---------- Recipe via Meal-Master (tm) v8.02
  Categories: My favorite, Holiday, Southern, Pot luck, Cassarole
       Yield: 1 servings
            Yellow Squash
            Corn bread
       2 cn Cream of Chicken soup
       2 tb Butter/oleo
       1 lg Onion, chopped
       1 lg Bell pepper, chopped
     1/2 c  Celery, chopped
       4    Eggs (see directions)
       1 lb Velveeta (mexican)
            -(see directions)
            Salt & pepper, to taste
   I am sorry about the amounts...I haven't measured the
   ingredients, but after the first time you will have a
   better idea of how much to use.
   Make a 9 skillit of cornbread. let cool.  Take about
   4-8 yellow squash (depending on size, about 2-3 lbs)
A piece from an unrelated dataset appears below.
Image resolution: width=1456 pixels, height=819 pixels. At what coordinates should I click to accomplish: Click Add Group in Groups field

   and boil until soft.  While the squash is cooking, put
   the cornbread in a bowl and cut with a butter knife
   (dull bladed dinner knife) until crumbly.  I know
   there are other ways to crumble it, but there really
   is a difference.  Melt butter in skillit, saute
   veggies until soft, let cool.  Mix soup with eggs (I
   use between 3 and 6 eggs depending on how it looks).
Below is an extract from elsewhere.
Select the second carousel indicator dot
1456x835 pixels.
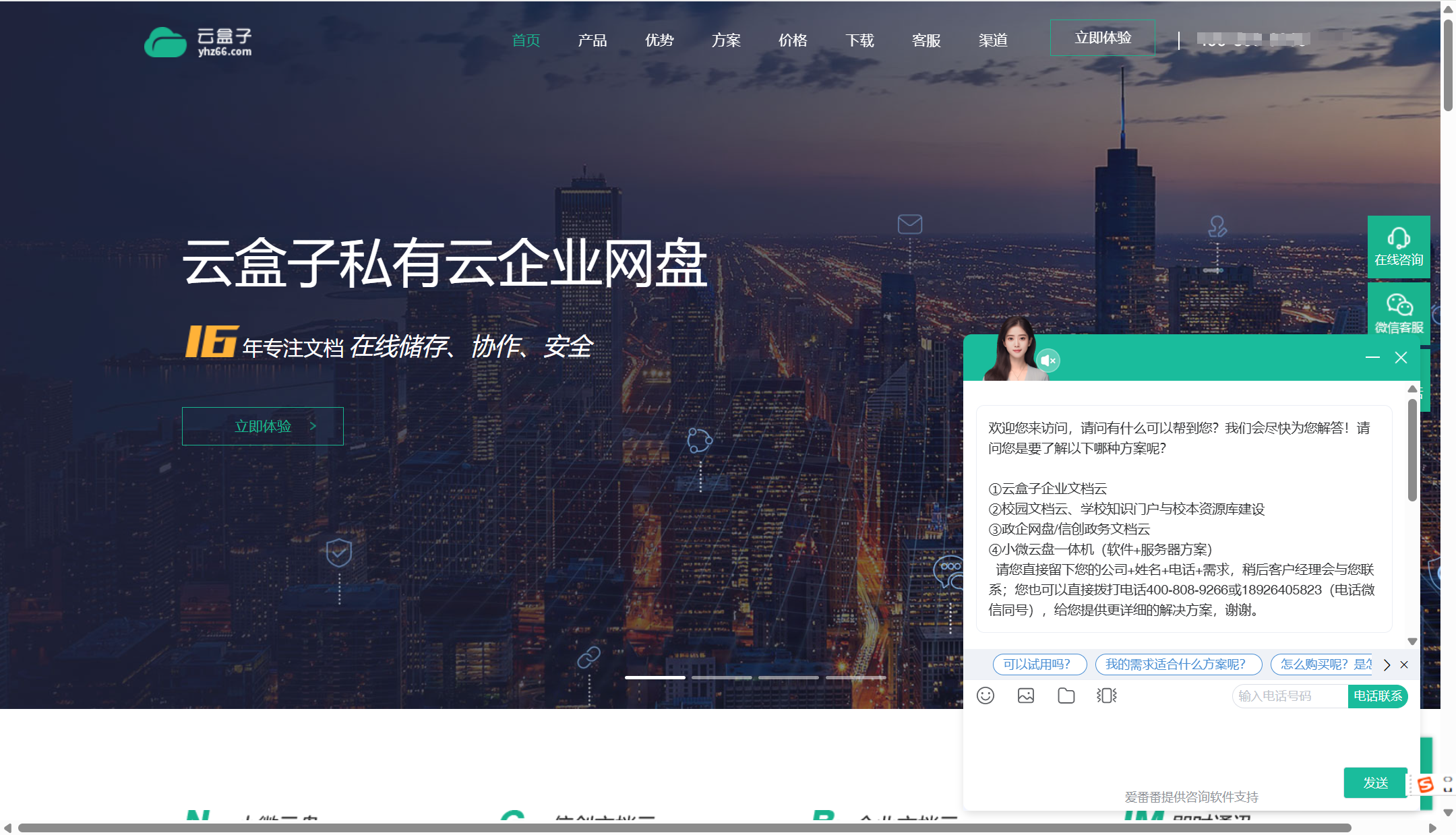(x=722, y=678)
   Add cooled veggies, stir well. Stir into cornbread.
   Add squash and “enough” of the water.  Should be the
   consistancy of oatmeal. (lumpy & soupy at the same
   time)  Stir in salt & pepper.  Cut cheese into 1
   cubes and stir in.  People use between 1/2lb and 1 lb
   depending on how well they like cheese. I use the mild
   mexican, but others will prefer the hot.  Pour/slide
   into baking dish allowing at least 1-2 growing room.
   Bake at 350f until done, lightly brown, and not runny
   (from the eggs).  Allow to settle for 10-15 minutes.
   Note: I *hate* squash and I *hate* cornbread
   stuffing...but this is one of my favorite dishes.